#### [Instructions for the task]
Please rewrite the stretch from the start of the rows through the line containing "Looking at the screenshot, I should (155, 41).", replacing "Select" with "Choose" and leaving everything else unchanged.

#### [Data shown]
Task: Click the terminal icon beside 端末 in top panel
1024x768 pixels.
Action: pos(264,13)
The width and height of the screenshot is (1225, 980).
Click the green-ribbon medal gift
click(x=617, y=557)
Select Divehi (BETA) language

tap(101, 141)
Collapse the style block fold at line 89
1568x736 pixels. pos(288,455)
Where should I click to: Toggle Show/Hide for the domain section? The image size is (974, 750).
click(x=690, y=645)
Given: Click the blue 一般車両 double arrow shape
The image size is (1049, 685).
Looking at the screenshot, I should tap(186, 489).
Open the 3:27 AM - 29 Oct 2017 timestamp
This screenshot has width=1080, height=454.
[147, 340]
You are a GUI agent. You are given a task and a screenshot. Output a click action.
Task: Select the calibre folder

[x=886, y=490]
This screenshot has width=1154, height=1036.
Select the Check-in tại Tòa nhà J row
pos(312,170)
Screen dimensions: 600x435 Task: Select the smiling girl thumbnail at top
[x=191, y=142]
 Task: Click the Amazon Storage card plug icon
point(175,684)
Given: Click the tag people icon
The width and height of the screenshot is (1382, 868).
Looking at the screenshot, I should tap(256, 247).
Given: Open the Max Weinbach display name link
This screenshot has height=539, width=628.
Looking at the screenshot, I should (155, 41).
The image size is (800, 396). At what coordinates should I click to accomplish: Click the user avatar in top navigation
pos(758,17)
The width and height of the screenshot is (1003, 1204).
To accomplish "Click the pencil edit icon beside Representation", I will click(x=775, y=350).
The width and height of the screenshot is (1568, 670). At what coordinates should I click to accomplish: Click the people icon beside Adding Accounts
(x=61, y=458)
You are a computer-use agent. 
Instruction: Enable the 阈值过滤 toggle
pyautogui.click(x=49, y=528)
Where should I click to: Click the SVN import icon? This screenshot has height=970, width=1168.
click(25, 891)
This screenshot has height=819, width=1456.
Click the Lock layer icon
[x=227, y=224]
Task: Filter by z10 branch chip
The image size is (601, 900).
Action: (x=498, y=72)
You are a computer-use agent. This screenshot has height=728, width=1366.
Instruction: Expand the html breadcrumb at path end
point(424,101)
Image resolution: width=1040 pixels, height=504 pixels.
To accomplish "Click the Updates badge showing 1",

#### [Reply to the task]
Task: Click the terminal icon beside 端末 in top panel
1024x768 pixels.
Action: pos(264,13)
The width and height of the screenshot is (1225, 980).
Click the green-ribbon medal gift
click(x=617, y=557)
Choose Divehi (BETA) language

tap(101, 141)
Collapse the style block fold at line 89
1568x736 pixels. pos(288,455)
Where should I click to: Toggle Show/Hide for the domain section? The image size is (974, 750).
click(x=690, y=645)
Given: Click the blue 一般車両 double arrow shape
The image size is (1049, 685).
Looking at the screenshot, I should tap(186, 489).
Open the 3:27 AM - 29 Oct 2017 timestamp
This screenshot has width=1080, height=454.
[147, 340]
You are a GUI agent. You are given a task and a screenshot. Output a click action.
Task: Choose the calibre folder

[x=886, y=490]
This screenshot has width=1154, height=1036.
Choose the Check-in tại Tòa nhà J row
pos(312,170)
Screen dimensions: 600x435 Task: Choose the smiling girl thumbnail at top
[x=191, y=142]
 Task: Click the Amazon Storage card plug icon
point(175,684)
Given: Click the tag people icon
The width and height of the screenshot is (1382, 868).
Looking at the screenshot, I should tap(256, 247).
Given: Open the Max Weinbach display name link
This screenshot has height=539, width=628.
Looking at the screenshot, I should (155, 41).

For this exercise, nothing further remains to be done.